Les deux garçons se regardèrent pour voir qui leur parlait. Une petite fille dans une robe d'été et avec un bandeau rouge tenait une pédale de vélo endommagé .
Les garçons regardèrent la pédale de à la bicyclette qu'elle tenait, ou plutôt, vers la souche de métal à l'extrémité du vilebrequin où la pédale avait une fois été attaché. "La poisse !" Dit le garçon nommé Stanley. L'autre garçon lui préférait riait , sans rien dire, Stanley a pris la pédale de sa main tendue.
"Est ce que votre genou va bien?" Elle a demandé avec hésitation.
"Très bien," dit-il, son visage devient rouge.
"Peut-être que vous aurez à emprunter votre canne de l 'oncle Paul, Stanley!"
"Tais-toi, Jake!» Il se redressa et a examiné sa bicyclette. Le guidon était tordu d'un côté. "Il suffit de regarder ce que vous avez fait de mon vélo."
"Ce n'est pas de ma faute, c'est toi qui est tombé tout seul !" dit Jake. "Ce n'est pas ma faute si tu aimes Casey."
La petite fille s'était approché d' eux, et était maintenant penché sur la bicyclette. "Hey, que faites-vous?» demanda celui qui est appelé Stanley.
Elle avait les mains sur la chaîne. "Elle est sorti," dit-elle. Elle la lâcha et ils pouvaient voir qu'elle l'avait remplacé.
"Oh. Merci ", dit Stanley maladroitement. Elle était toujours penché sur le vélo. "Pourriez-vous reculer un peu? Vous bloquez la moto ".
"Désolé," dit-elle avec une légère rougeur.
"Il est normal," dit-il avec un peu plus de bonté. "Jake, aide-moi."
Avec des larmes dans les yeux, celui qui est appelé Jake enjamba le bord du trottoir. «Reculez," at-il averti la petite fille. Elle fit quelques pas en arrière, en gardant les yeux sur eux.
Les garçons saisis le guidon, et après beaucoup de mouvements d'avant en arrière, ils ont réussi à comprendre un système, de mettre leurs pieds sur chaque côté de la roue et en tirant aussi fort que leurs bras de pré-adolescents pourraient gérer.
Jake a envoyé un regard agacé vers la petite fille car elle eut un petit rire. Elle ne pouvait pas les aider, les visages que ces deux garçons faisaient, était la chose la plus drôle qu'elle avait vu de toute la journée.
Enfin, le guidon est décalé de la position, et les garçons chaque balancé vers le sol avec la force de celui-ci.

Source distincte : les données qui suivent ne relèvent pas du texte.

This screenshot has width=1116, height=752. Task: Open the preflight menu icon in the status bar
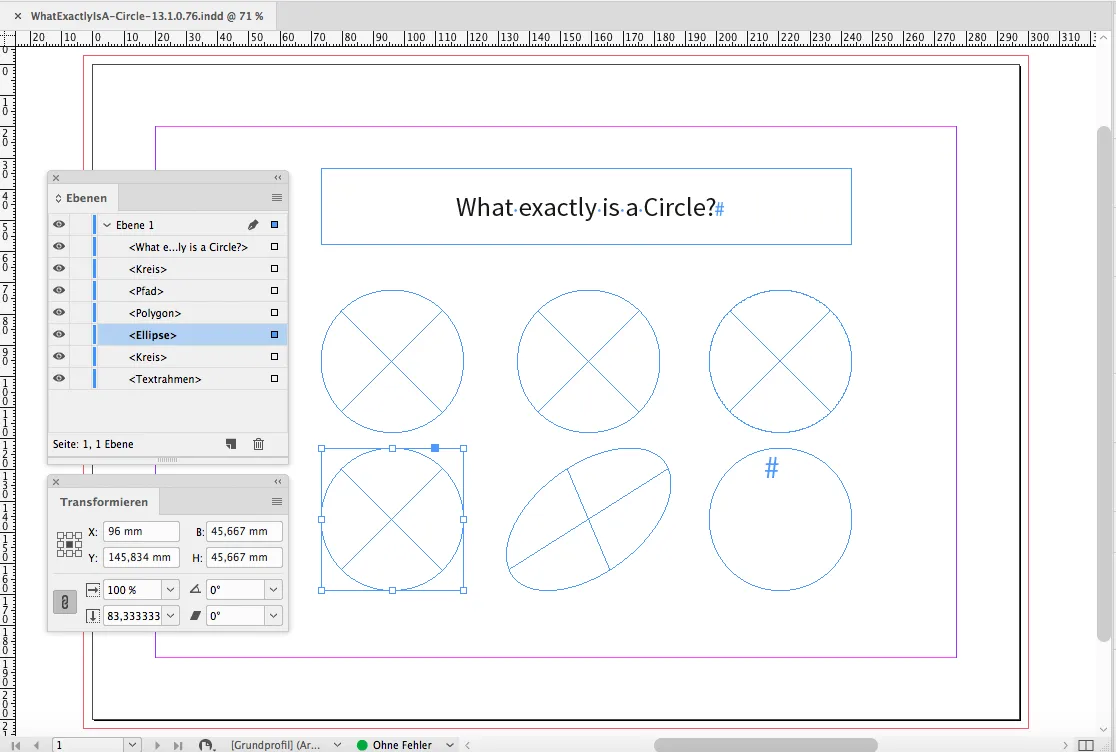coord(206,745)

Stanley se rattrapa avant qu'il ne tombe sur l'asphalte, mais Jake s'est écrasé sur le trottoir.
Stanley riait cette fois, et Jake se leva d'un air maussade, enlève le gravier deses genoux. "Peut-être que vous aurez besoin aussi d'une canne », se moque Stanley.
"Ici," lui dit la fille de nouveau, lui tendant son chapeau. Il saisit rapidement, poussant sur sa tête, et murmura ses remerciements. Il regarda son ami, qui surveillait sa moto avec un regard triste sur son visage. "Il ne semble pas si mauvais Stanley."

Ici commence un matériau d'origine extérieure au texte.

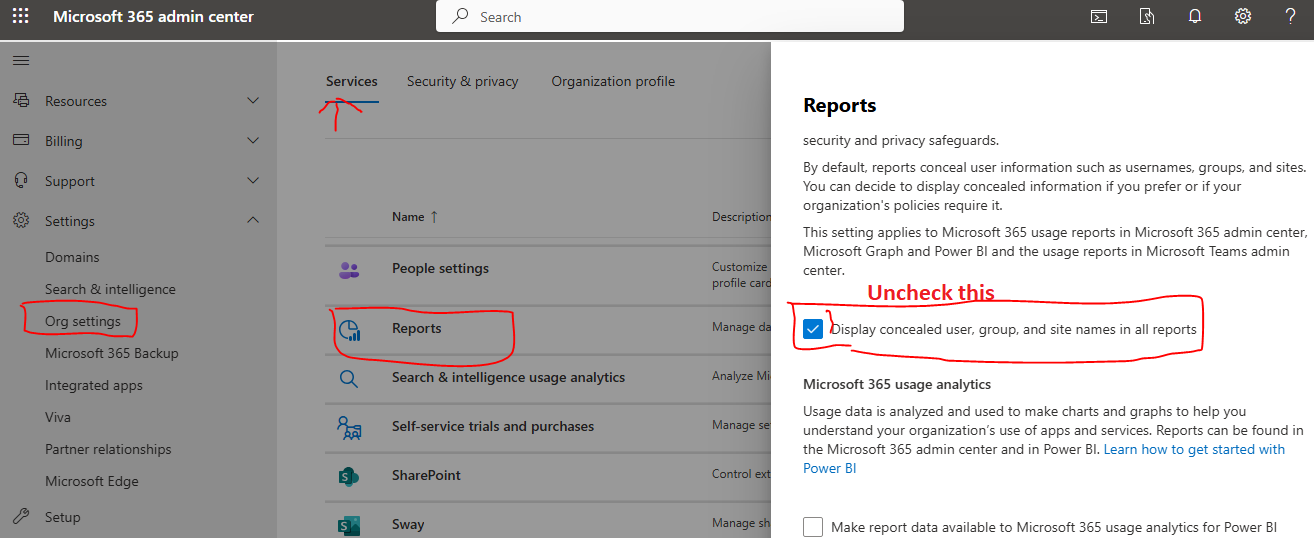Viewport: 1314px width, 538px height.
Task: Click the Reports chart icon
Action: tap(349, 330)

"La première nouvelle moto mes parents m'a jamais obtenu", a déclaré Stanley. Il regardait vers le bas à la pédale qu'il tenait encore à la main.

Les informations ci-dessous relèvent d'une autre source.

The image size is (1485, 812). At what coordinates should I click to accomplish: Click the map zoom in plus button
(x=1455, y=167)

Jake fit une grimace. "Donne-moi ça!» Il se mit à pousser la pédale en arrière sur le vélo.
"Vous pourriez pouvoir souder l' ensemble." La petite fille lui dit encore une fois. Il plissa les yeux vers elle. "Ha ! Ouais? Comment savez-vous cela? "
Elle leva les yeux vers le grand garçon. Son ton semblait se moquer, mais le regard sur son visage était différent. «Mon père avait à faire cela lorsque le miroir s'est coupé hors de sa voiture. Ce pédalage ressemble à une partie de celui-ci a rompu lorsque vous êtes tombé. Je pourrais aider ,j'ai aidé mon père réparer mon vélo ".
"Avez-vous eu à souder les roues de formation?» At-il demandé avec un sourire narquois.
Plissant les yeux en arrière, dit-elle, "Non. Vous avez seulement à visser. Et je les enleve moi-même ".
Stanley, quant à lui, avait pris la pédale, et avait réussi à le rejoindre. «Vous voyez? Nous ne devons pas le souder. Seulement le visser. "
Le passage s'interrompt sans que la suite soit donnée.